» **Selected passage**

● ● ●

Blair Metrailler and Loren Dinger holding tennis trophies they won growing up at Apawamis Club.
By Robin Jovanovich
The fact that their mothers grew up next door to one another and have remained lifelong friends didn’t necessarily mean that their daughters would follow the same path. But Loren (Smith) Dinger and Blair (Endresen) Metrailler are the first to tell you that they are “joined at the hip”.
They’ve been partners on the tennis court since the age of 9 when they won the Apawamis Club Championship in their age group, and opponents on college squash teams; Loren played for Yale and Blair for Harvard.
“We decided early on that this would be fun,” said Blair.
Both young women went to Rye Country Day School where they studied hard and were sports standouts. After ninth grade, Loren quit the tennis team to focus on squash; Blair played tennis all four years, as well as squash outside school. Rye Country Day didn’t have a squash team — until Loren and Blair started one their senior year.
“Every year we begged our parents to let us play ice hockey,” Loren recalled, “but there were no girls’ ice hockey teams back then. We helped build one.”
Growing up, the friends played a variety of sports and excelled at all of them. They credit their parents for never pushing them into one sport or denying them a chance to test their wings in many.
“Sports are important to us, as they are to our husbands,” said Loren. “And we’re excited that our children are already fine athletes who love skiing as much as they do racquet sports.”
Their daughters won the 9-and-under doubles tournament at Manursing this summer. Blair’s 13-year-old son won the club championship in his age group at both Apawamis and Manursing Island Club.

● ● ●

» **Given records**
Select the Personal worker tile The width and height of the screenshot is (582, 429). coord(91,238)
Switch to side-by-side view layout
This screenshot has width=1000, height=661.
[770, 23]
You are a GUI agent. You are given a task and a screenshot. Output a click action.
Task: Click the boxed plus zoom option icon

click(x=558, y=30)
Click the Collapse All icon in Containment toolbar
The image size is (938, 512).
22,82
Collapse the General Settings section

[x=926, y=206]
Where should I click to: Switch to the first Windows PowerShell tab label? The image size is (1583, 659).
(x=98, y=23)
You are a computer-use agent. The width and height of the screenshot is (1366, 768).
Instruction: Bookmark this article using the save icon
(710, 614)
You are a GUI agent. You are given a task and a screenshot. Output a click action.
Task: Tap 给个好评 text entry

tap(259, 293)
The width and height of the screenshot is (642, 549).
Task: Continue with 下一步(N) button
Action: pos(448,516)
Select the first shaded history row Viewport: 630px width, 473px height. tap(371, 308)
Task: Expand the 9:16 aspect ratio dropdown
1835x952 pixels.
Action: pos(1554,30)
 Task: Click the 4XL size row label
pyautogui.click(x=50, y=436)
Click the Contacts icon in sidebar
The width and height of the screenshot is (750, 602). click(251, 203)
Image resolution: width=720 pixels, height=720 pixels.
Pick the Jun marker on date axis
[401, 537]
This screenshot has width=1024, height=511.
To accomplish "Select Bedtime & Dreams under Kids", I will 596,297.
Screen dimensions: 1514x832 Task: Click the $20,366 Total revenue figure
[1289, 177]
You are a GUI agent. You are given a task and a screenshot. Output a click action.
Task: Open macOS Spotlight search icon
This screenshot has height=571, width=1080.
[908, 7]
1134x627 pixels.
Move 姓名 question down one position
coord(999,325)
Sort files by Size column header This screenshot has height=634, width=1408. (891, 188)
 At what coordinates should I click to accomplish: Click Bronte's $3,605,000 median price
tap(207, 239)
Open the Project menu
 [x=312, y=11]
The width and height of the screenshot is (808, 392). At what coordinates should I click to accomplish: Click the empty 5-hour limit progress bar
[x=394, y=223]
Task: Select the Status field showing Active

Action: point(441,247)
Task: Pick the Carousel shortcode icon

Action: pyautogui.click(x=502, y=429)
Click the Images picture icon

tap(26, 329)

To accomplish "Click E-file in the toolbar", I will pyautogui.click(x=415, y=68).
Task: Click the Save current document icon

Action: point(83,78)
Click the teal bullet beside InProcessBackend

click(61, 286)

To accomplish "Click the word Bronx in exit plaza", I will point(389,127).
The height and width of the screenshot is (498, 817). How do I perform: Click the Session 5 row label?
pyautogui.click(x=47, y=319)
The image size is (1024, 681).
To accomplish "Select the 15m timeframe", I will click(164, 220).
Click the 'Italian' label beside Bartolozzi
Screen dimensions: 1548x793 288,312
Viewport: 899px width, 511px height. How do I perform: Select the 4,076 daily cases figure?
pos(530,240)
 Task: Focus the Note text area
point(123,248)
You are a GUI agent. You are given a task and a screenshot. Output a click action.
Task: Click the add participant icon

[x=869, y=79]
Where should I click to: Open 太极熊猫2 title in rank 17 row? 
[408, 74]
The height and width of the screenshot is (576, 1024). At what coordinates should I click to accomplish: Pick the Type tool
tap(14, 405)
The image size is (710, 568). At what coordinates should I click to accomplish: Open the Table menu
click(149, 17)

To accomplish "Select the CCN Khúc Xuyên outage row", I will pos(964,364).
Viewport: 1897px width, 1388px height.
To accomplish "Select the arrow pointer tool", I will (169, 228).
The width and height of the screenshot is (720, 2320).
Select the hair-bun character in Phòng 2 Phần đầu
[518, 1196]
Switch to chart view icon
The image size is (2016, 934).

● ● ●

» **Questions on the material**
- a) Answer these questions from the article about Loren Dinger and Blair Metrailler:
(i) At what age did the two first win the Apawamis Club Championship in their age group?
(ii) For which college did Loren play squash?
(iii) What tournament did their daughters win at Manursing this summer?
- b) Write the next part of the article about Loren Dinger and Blair Metrailler, picking up after its final sentence.

» **Answers for the tasks**
- a)
(i) Age 9
(ii) Yale
(iii) The 9-and-under doubles tournament

- b)
After college, Blair continued to play squash singles in New York City and started the Lehman Brothers Squash League. One weekend, while working at Lehman Brothers, a colleague asked her if she knew any “smart, attractive, and athletic” women. Blair introduced Michael Dinger to Loren, who also worked in finance before earning an International Master’s degree at Johns Hopkins. He proposed to her on the ski slopes at Vail. They moved to Rye in 2010. Blair met her husband, Edouard Metrailler, in college. They moved to Rye in 2012.
Loren is grateful that she could pick up a tennis racquet again as an adult and end up playing for a USTA team as well as the Apawamis A team. Blair never stopped playing tennis and even drove up to Rye when she lived in Manhattan to play in the Westchester MITL (Metropolitan Interclub Tennis League). “Peter Briggs was running the tennis program at Apawamis then, and he was one of our biggest supporters throughout our tennis and squash high school and college years.”
After returning to their hometown, Blair and Loren became winning tennis partners again, until Blair had shoulder surgery that forced her to stop playing for a time.
Both will tell you that the best thing about sports are the friendships you make through them, and, more importantly, that their lifelong friendship has grown even stronger as they raise athletes of their own.